This just after he got his ass kicked by the Orlando Magic, a team otherwise ready to implode.

Oops, my bad. LeBron didn't lose to the Magic. It is, after all, a team game -- although the longer you listen to James, the easier it is to lose sight of such an arcane notion. The stat line from Wednesday's encounter between the Heat and the Magic gives James even more of what he already has in abundance: plausible deniability. Sure, he had a lousy shooting night, 5-of-15. But he also had a double-double (17 points, 10 assists) to go with his six rebounds and three steals.

And a loss. Sure, it's only one night in February. More revealing, however, is that by Thursday morning the loss was no longer the news. Rather, like most things NBA, it was all about LeBron, who was responding to Kendrick Perkins' response to LeBron's tweet about Blake Griffin's dunk over Perkins last month.

"I would never apologize about anything like that when I'm connecting with my fans," said James.

That's an interesting way to put it, especially since, in LeBron's case, "connecting with my fans" is merely another form of marketing.

Perhaps you consider that cynical or presumptuous. If so, allow me to continue with my presumptions. Let me tell you, again, what LBJ (another acronym offered without irony or any deference to the past) really needs. It's not connecting with his fans. It's a title. He needs one more than any athlete I know.

Still, to consider his remarks after the Magic loss is to think the last couple of years taught him nothing.

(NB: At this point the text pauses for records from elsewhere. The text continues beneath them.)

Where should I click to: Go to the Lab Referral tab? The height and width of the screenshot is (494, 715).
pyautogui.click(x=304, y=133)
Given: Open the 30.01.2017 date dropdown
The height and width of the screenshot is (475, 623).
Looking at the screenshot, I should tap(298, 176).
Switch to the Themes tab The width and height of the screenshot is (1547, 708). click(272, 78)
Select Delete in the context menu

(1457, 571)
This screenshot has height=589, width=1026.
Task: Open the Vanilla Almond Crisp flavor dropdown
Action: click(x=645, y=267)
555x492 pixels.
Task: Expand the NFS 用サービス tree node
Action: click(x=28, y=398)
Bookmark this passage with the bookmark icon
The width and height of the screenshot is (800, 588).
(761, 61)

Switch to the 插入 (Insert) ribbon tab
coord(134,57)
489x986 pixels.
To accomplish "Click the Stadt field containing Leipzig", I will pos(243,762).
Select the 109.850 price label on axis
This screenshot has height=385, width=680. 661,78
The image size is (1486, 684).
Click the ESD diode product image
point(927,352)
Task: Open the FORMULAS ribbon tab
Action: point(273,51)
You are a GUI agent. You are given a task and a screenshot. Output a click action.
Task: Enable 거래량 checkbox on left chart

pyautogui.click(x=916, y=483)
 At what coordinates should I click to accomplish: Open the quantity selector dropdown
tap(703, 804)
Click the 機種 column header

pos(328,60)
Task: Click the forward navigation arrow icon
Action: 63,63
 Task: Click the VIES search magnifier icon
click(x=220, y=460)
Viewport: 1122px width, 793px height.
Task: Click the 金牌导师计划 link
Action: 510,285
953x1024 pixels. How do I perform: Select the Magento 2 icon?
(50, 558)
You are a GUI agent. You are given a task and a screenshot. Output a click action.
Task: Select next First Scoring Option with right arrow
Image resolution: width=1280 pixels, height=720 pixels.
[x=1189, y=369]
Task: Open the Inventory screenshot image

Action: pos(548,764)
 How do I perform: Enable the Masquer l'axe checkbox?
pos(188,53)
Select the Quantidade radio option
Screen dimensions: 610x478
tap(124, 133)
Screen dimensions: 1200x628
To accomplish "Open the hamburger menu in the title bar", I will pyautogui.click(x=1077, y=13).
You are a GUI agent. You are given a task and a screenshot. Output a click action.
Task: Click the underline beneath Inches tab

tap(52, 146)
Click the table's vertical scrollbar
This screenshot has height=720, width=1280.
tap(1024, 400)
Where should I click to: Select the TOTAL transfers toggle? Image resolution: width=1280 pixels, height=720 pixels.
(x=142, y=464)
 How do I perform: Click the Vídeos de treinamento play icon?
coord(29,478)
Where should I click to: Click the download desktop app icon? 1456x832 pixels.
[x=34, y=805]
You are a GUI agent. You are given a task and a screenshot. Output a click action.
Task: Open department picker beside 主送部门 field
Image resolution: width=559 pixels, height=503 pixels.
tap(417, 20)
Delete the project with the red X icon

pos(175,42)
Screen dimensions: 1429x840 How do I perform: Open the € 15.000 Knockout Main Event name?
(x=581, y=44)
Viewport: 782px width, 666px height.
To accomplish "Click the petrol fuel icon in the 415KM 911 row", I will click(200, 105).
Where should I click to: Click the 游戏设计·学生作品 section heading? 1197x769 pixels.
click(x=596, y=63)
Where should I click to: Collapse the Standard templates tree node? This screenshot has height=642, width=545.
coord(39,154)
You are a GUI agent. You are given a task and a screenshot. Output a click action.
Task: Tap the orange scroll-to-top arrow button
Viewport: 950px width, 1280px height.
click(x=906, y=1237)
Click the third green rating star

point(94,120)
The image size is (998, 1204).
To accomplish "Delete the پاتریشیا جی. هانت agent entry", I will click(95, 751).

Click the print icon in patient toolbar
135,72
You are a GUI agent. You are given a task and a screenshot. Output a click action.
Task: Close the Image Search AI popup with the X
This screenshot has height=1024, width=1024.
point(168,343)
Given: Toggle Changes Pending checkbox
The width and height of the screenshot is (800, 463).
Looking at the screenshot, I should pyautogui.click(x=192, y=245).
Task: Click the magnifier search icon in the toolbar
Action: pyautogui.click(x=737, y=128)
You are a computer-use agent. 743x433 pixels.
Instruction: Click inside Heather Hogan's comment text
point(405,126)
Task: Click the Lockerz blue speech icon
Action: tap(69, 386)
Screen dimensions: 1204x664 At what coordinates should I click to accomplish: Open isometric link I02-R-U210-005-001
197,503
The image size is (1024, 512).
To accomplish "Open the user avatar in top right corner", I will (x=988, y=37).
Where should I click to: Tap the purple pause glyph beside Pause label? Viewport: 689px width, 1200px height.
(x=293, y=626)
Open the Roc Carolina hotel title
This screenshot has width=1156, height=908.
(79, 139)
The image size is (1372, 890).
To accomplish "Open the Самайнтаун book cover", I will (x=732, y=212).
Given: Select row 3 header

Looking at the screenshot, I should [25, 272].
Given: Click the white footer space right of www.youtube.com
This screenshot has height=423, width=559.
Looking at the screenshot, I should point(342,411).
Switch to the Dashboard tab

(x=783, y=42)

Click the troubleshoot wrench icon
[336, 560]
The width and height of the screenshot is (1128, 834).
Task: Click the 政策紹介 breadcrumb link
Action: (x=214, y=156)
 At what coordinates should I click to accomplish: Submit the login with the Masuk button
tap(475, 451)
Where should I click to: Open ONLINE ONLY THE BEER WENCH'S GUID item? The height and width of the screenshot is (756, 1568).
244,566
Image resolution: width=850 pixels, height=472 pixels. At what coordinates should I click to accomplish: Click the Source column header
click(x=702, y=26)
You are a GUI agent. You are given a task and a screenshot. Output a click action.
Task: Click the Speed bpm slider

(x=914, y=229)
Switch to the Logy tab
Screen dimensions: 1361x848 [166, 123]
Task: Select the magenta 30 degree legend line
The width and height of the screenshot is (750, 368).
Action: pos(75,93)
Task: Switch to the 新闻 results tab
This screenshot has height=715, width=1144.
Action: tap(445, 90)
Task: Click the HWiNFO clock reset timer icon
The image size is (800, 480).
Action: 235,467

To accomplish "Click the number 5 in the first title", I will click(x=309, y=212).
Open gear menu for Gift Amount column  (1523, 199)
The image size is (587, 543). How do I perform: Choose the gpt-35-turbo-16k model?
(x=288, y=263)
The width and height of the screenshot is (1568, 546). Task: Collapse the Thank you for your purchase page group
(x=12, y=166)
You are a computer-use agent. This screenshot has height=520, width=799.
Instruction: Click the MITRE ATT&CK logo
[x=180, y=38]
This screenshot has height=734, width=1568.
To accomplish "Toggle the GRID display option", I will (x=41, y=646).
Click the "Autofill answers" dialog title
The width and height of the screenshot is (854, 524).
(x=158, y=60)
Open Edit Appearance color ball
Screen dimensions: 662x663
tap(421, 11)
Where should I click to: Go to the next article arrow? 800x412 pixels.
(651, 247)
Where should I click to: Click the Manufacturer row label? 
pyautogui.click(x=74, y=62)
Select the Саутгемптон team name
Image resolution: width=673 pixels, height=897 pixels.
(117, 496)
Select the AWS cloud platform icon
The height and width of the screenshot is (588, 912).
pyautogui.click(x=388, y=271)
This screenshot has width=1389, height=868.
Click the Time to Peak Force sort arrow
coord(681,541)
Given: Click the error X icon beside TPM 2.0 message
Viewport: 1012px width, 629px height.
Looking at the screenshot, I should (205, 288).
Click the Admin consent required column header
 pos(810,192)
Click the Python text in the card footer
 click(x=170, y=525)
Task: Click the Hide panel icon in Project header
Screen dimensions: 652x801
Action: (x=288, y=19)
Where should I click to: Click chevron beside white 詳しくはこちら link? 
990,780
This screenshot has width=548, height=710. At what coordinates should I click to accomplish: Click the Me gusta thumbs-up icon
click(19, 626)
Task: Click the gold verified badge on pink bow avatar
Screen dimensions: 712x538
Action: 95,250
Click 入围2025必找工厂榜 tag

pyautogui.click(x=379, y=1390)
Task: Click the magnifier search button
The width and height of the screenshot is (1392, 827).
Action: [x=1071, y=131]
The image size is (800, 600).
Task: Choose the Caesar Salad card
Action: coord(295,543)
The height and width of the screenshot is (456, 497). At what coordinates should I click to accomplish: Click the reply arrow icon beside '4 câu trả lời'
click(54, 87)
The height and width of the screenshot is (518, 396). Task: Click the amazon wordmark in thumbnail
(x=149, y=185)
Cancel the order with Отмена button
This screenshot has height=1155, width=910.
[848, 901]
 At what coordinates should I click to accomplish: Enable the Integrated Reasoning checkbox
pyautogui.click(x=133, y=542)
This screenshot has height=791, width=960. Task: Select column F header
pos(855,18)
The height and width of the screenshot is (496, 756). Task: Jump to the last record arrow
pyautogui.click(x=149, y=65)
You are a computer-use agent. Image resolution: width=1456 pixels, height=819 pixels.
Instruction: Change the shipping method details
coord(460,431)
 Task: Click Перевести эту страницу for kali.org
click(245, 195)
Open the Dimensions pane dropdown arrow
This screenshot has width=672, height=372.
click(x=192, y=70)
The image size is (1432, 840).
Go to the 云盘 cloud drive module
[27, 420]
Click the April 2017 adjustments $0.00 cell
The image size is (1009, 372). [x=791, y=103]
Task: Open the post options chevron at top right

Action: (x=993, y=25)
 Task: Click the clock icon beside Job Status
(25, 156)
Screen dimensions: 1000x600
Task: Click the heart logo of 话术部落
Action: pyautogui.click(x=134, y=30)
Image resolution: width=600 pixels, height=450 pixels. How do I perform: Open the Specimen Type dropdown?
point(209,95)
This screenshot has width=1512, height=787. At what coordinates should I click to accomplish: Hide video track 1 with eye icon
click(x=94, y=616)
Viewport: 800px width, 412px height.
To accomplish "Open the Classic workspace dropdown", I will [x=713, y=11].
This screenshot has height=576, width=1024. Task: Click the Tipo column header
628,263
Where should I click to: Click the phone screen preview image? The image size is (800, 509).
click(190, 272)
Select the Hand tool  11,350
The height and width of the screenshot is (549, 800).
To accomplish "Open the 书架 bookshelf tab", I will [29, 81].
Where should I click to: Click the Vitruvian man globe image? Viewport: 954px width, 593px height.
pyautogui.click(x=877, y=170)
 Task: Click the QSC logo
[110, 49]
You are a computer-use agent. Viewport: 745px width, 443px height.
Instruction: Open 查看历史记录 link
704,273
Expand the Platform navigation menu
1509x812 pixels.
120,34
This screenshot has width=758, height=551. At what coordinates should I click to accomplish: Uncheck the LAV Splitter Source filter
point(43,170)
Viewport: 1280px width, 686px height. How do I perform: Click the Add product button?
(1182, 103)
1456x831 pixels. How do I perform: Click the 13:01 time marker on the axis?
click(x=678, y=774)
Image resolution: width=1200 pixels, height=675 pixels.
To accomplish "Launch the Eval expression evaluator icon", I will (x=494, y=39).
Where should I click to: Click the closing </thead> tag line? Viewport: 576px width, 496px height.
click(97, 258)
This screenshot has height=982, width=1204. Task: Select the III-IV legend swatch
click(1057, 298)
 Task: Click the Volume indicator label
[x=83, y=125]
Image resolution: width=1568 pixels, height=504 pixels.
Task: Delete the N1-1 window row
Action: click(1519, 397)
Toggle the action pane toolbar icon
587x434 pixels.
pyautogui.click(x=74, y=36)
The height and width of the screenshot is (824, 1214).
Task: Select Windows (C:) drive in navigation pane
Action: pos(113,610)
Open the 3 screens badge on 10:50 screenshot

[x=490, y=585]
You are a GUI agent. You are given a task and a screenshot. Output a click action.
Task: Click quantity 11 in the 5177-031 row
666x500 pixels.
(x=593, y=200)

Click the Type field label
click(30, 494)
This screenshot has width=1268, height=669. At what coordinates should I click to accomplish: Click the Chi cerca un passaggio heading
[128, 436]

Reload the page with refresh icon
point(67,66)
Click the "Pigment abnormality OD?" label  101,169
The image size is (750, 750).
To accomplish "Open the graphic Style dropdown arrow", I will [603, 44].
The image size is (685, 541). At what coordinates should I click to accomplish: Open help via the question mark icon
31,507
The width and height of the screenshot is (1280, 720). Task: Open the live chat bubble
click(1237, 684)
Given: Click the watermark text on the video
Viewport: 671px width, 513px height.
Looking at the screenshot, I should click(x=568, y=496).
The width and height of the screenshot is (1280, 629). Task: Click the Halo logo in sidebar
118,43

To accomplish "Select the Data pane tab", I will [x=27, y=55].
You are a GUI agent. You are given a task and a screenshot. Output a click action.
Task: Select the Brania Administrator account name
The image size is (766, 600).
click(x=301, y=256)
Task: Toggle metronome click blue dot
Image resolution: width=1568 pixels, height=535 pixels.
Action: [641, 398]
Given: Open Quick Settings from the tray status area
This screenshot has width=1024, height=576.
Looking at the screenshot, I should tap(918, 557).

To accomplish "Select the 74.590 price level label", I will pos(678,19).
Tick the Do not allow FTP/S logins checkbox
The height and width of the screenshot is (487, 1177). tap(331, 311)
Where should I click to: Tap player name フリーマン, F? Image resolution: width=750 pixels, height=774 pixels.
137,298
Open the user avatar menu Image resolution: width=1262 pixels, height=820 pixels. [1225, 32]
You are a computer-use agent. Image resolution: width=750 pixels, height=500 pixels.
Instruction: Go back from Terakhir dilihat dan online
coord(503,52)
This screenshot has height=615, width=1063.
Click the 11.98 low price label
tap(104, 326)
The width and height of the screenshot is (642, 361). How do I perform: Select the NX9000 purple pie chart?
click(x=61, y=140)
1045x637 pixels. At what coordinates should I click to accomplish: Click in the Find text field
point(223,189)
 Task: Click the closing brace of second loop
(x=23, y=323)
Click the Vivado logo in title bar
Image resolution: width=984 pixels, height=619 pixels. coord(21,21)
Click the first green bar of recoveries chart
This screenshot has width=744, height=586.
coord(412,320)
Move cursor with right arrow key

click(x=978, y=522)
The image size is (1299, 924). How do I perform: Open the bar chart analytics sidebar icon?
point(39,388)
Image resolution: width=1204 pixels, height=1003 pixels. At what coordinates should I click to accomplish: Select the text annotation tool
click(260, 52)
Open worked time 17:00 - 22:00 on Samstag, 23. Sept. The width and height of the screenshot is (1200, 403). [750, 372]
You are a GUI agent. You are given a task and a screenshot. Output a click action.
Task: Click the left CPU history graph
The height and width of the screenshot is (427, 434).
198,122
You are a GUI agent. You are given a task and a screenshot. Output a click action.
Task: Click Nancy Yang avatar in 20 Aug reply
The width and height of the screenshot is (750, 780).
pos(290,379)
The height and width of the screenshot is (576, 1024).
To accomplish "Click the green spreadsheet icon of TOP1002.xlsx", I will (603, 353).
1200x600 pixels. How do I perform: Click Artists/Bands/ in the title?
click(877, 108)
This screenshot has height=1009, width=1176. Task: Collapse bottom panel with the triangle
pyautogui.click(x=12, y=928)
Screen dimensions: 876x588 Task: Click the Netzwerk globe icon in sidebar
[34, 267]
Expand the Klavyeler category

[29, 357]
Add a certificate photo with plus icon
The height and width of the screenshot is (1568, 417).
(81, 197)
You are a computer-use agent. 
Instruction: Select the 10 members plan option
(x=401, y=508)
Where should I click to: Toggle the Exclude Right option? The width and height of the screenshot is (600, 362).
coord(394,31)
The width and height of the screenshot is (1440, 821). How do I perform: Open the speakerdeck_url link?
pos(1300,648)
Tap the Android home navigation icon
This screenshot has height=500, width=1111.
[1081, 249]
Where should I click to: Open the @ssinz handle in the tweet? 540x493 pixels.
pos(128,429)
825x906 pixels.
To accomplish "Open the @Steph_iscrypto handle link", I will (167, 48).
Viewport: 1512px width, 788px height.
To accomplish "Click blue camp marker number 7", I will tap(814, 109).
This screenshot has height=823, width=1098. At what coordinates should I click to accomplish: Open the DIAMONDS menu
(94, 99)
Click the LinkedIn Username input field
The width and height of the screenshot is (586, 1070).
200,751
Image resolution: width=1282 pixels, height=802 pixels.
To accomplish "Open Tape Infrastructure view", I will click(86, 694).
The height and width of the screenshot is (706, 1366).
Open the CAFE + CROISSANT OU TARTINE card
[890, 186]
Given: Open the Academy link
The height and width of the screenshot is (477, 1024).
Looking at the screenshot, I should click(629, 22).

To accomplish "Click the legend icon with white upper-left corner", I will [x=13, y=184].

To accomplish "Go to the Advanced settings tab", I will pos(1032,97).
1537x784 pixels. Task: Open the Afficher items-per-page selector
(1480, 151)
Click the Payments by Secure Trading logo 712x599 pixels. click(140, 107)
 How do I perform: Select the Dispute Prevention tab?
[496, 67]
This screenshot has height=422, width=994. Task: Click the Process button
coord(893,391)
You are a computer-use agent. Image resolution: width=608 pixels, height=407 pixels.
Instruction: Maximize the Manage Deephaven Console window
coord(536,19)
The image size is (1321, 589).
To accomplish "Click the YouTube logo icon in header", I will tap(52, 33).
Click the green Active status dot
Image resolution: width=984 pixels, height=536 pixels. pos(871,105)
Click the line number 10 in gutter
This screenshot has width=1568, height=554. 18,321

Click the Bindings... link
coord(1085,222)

Once again, he was trying to say the right thing. He was trying to sound like a tough guy. What? Apologize to Kendrick Perkins? Hell no. But he came off as persecuted.

Now you show me a ballplayer who talks about being persecuted, I'll show you a guy who wants to be a victim. Being picked on is an excuse. It's another form of plausible deniability.

"You could be watching cartoons with your kids and you don't like it, you say, 'Blame it on LeBron.' If you go to the grocery store and they don't have the milk that you like, you just say, 'It's LeBron's fault,'" he said.

To which I say: If it sounds like whining, it is.

In a matter of hours, #ThingsBlamedOnLebron was trending on Twitter. Of course.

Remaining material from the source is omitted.